La mirada de Jay ha comenzado a merodear por distintas áreas de mi cuerpo como si fueran lugares recreativos que él tiene derecho de visitar de nuevo. Me choca y me asquea que él pueda pensar en mi cuerpo en un momento como este. En París, creí que me estaba enamorando de él. Mientras estoy aquí de pie con él en mi dormitorio, y a él abiertamente le interesa lo que hay debajo de mi viejo guardapolvo, me doy cuenta de que no lo amo en absoluto.
—Estás trastornada. Dios, ¿por qué no habrías de estarlo? Me preocupas. Estoy aquí por ti. —Trata de tocarme, pero yo me alejo.

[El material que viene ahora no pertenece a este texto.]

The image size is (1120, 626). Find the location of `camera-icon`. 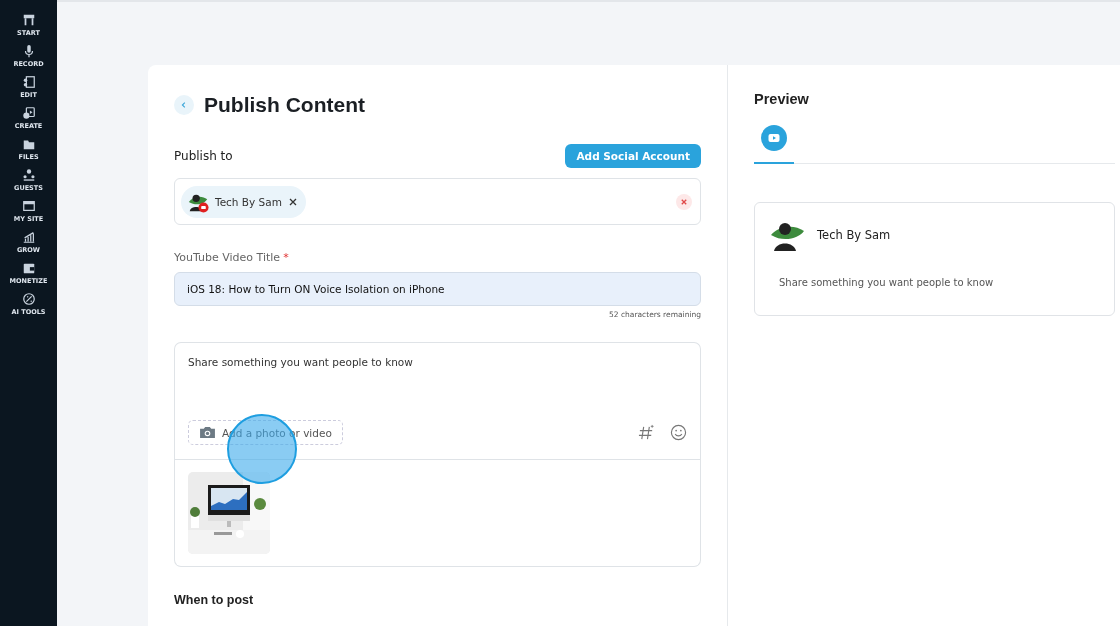

camera-icon is located at coordinates (208, 432).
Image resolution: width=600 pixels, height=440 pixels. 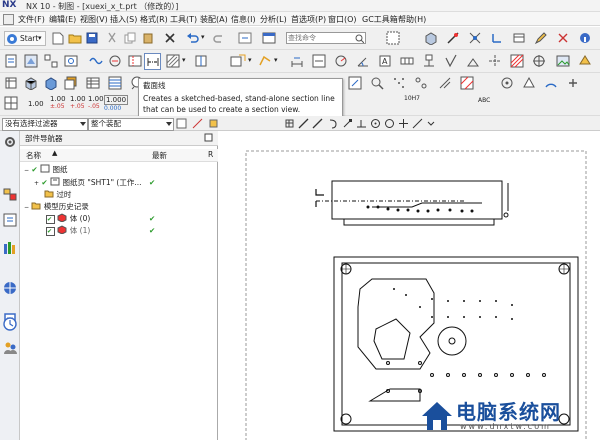 What do you see at coordinates (193, 38) in the screenshot?
I see `undo-icon` at bounding box center [193, 38].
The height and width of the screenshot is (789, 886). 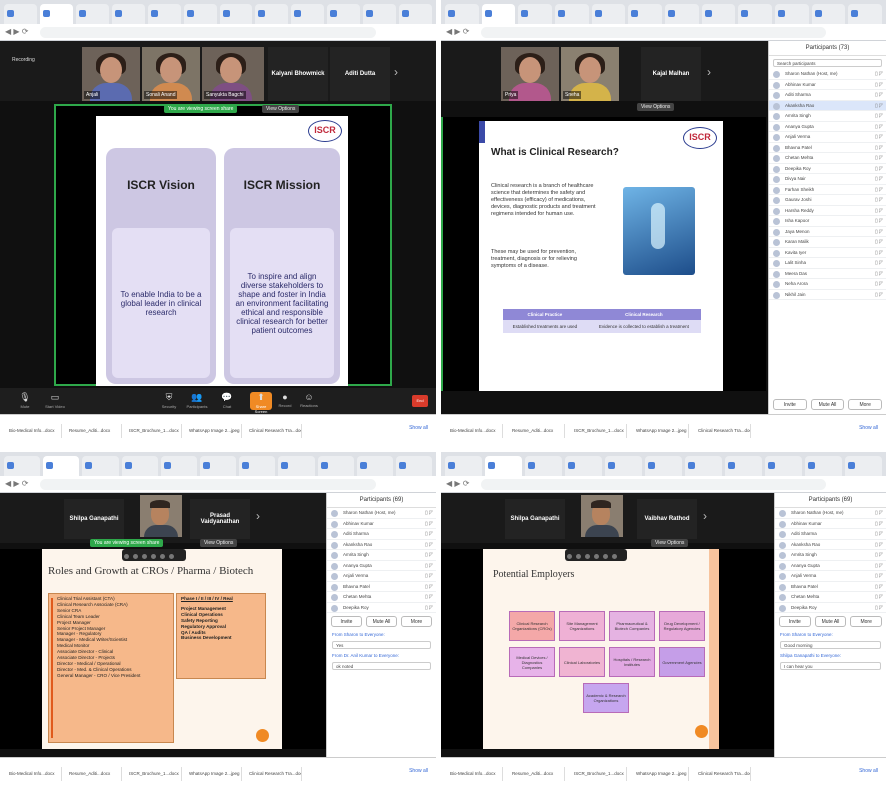 What do you see at coordinates (227, 401) in the screenshot?
I see `chat-button: 💬 Chat` at bounding box center [227, 401].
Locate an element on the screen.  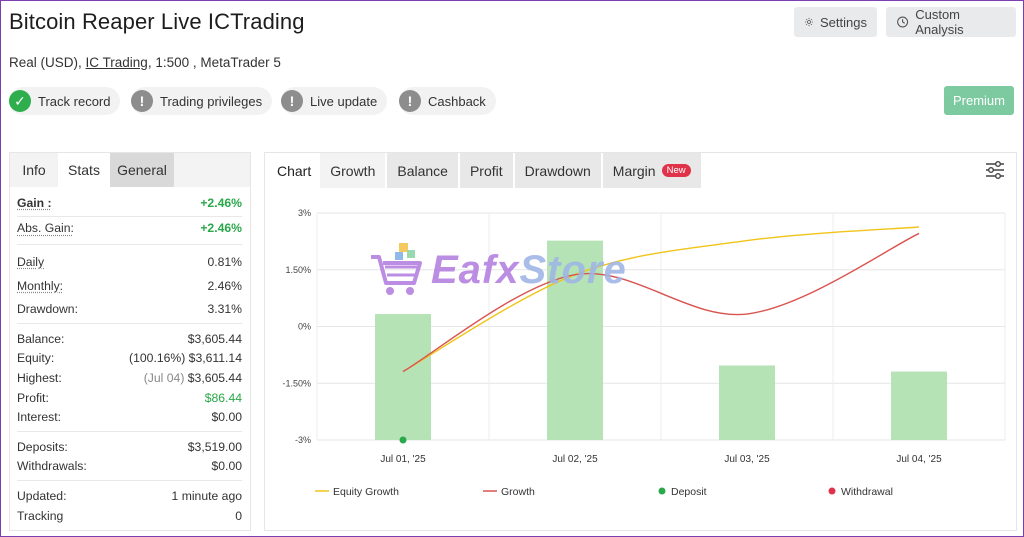
stat-gain: Gain : +2.46% is located at coordinates (130, 202).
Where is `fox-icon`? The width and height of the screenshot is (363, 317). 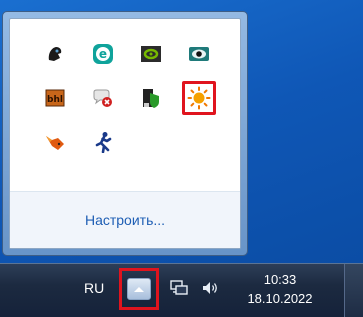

—Tuvimos una tarde. —Le he dicho esto antes, pero ahora lo digo en serio.—Algunas horas. Un encuentro, Jay.
—¿Una equivocación? —El dolor afila su voz y en sus ojos brilla una furia oscura.

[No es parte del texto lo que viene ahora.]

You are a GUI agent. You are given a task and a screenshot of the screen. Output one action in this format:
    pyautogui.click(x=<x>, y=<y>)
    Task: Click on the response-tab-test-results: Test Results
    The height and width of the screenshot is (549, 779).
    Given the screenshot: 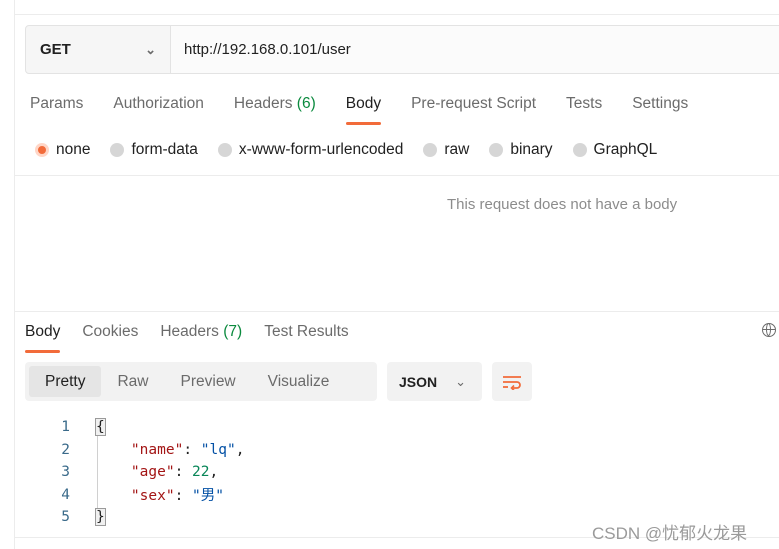 What is the action you would take?
    pyautogui.click(x=306, y=338)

—No trates de convertir una tarde en una vida, en algo de significado permanente. No existe. Lo siento. Por el amor de Dios. —Mi indignación aumenta —No quieras nada de mí en este momento. —Me alejo de él y gesticulo con mi brazo sano. —¿Qué estás haciendo? ¿Qué demonios estás haciendo?
Él levanta una mano, baja la cabeza y esquiva mis golpes, reconociendo su error. Yo no estoy muy segura de que sea sincero.
—No sé qué estoy haciendo. Supongo que me porté como un tonto. No es que quiera algo. Sí, estoy hecho un tonto por lo mucho que te ame uses esto en mi contra, por favor. —Me mira con intensidad y abre la puerta —Estoy aquí por ti Kay.
Je t'aime
. —Me doy cuenta de que Jay tiene una manera de despedirse que me hace sentir que tal vez no vuelva a verlo nunca. Un pánico atávico vibra en lo más profundo de mi psiquis y resisto la tentación de llamarlo, de disculparme, de prometerle que muy pronto cenaremos o tomaremos una copa juntos Cierro los ojos y me froto las sienes, y por un instante me recuesto contra el pilar de la cama. Me digo que en este momento no sé qué estoy haciendo y que no debería hacer nada.